From the above, it can be seen that the present graft can reproduce a skin tissue having a structure similar to that of normal human skin when transplanted onto granulation tissue formed in a wound with a full thickness skin defect. Recognize. In addition, the grafts survived at a high rate even on the poorly transplanted beds of old granulation tissue formed in infected wounds of the elderly, and this graft was compared with conventional grafts consisting of cultured skin cells. As a result, it can be seen that the composition has extremely excellent adhesion.

[0055]

According to the present invention, skin and other squamous epithelial tissues can be reproduced at an excellent survival rate with respect to wounds on the body surface such as wounds in which the entire skin layer has been lost or squamous epithelial tissue in vivo. Thus, an implant is obtained that can permanently close the wound.

[Brief description of the drawings]

BRIEF DESCRIPTION OF THE DRAWINGS FIG. 1 is a drawing substitute photograph showing a tissue image of a skin tissue reproduced at a transplant site three weeks after transplantation. (A) shows a HE (hematoxylin-eosin) stained image, and (b) HLA class I antigen immunity.

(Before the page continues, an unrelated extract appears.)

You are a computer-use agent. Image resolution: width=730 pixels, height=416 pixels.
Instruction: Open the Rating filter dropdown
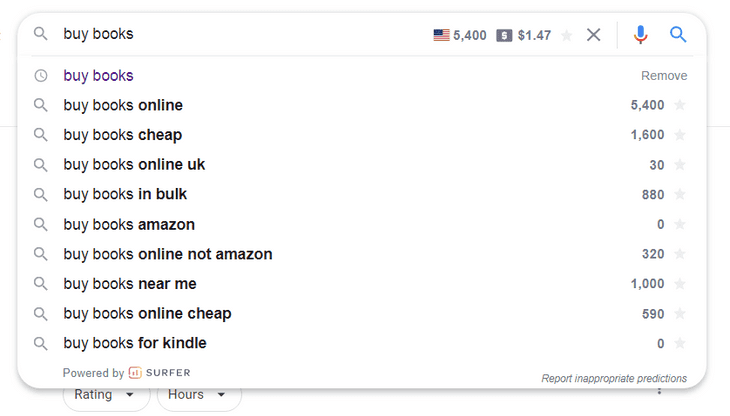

The stained image is shown.

FIG. 2 is a drawing substitute photograph showing a tissue image of a skin tissue reproduced at a transplant site 6 weeks after transplantation. (A) is a HE (hematoxylin-eosin) stained image, and (b) is a type IV collagen immunity image. The stained image is shown.

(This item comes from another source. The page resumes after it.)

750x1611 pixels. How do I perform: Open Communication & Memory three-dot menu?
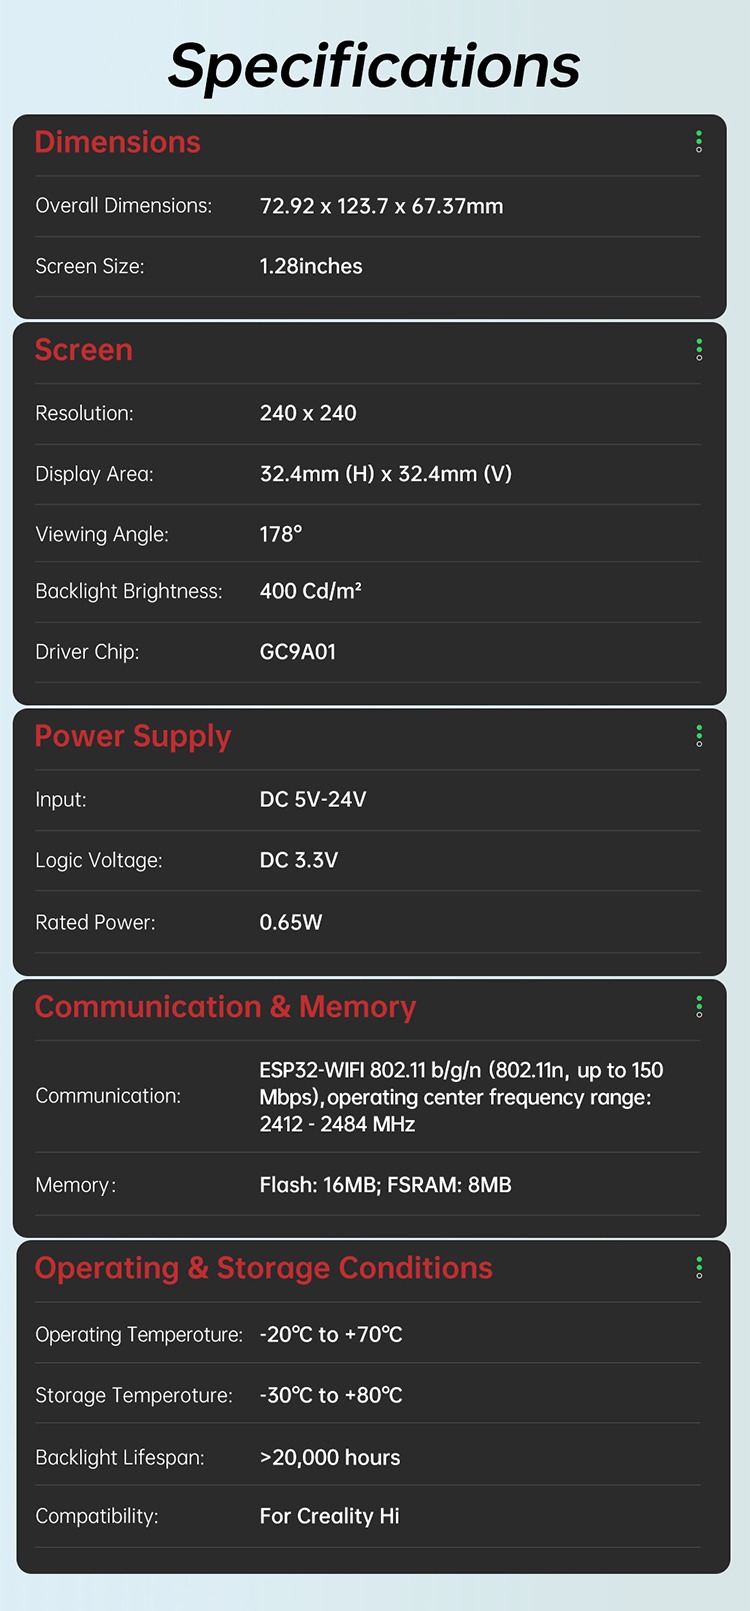[699, 1007]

FIG. 3 is a drawing substitute photograph showing macroscopic findings of skin tissue reproduced at a transplant site before (a) and 11 days after transplant (b).

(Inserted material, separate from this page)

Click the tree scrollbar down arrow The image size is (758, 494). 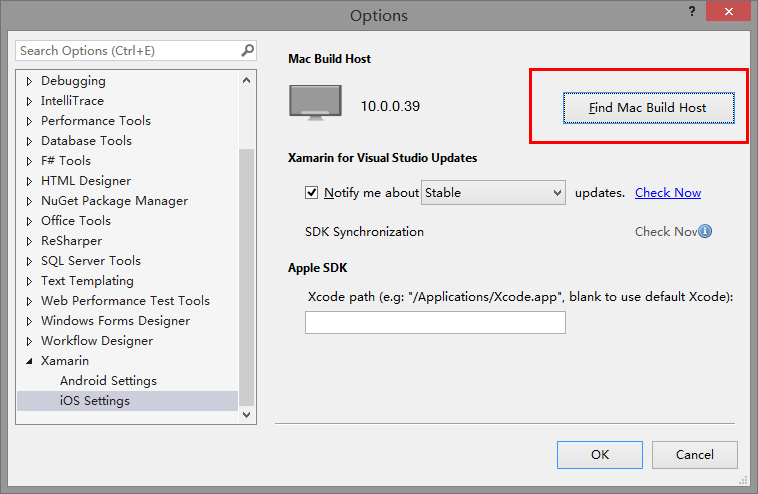247,415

FIG. 4 is a drawing substitute photograph showing a tissue image of a skin tissue reproduced at a transplant site 9 days after transplantation, and is a HE (hematoxylin-eosin) stained image.

Claims (5)

[Claims] 1. A graft in which fibroblasts derived from epithelial tissue are embedded in a sheet of aggregated human plasma protein or aggregated human fibrin, and squamous cells derived from the epithelial tissue are attached to the surface of the sheet . 2. An implant in which fibroblasts derived from human dermis tissue are embedded in a sheet of aggregated human plasma protein or aggregated human fibrin, and epidermal cells are attached to the surface of the sheet. 3. The implant according to claim 1, further comprising a proteolytic enzyme inhibitor in the sheet of the aggregated human plasma protein or the aggregated human fibrin. 4. isolating squamous epithelial cells and fibroblasts from the epithelial tissue, and preparing squamous epithelial cells, epithelial tissues from which the squamous epithelial cells have been isolated, and fibroblasts derived from the same tissue, respectively. Proliferating and culturing the obtained squamous epithelial cells and the fibroblasts, embedding the proliferated and cultured fibroblasts in aggregated human plasma protein or aggregated human fibrin, Adhering squamous epithelial cells to the surface of aggregated human plasma protein or aggregated human fibrin having the cells embedded therein. 5. A step of isolating epidermal cells and fibroblasts from skin tissue and preparing epidermal cells and dermal-derived fibroblasts, respectively, and separating the obtained epidermal cells and fibroblasts respectively. Propagation and culturing, and embedment of the cultured and cultured fibroblasts in aggregated human plasma protein or aggregated human fibrin, and on the surface of aggregated human plasma protein or aggregated human fibrin in which the obtained fibroblasts are embedded. Adhering epidermal cells.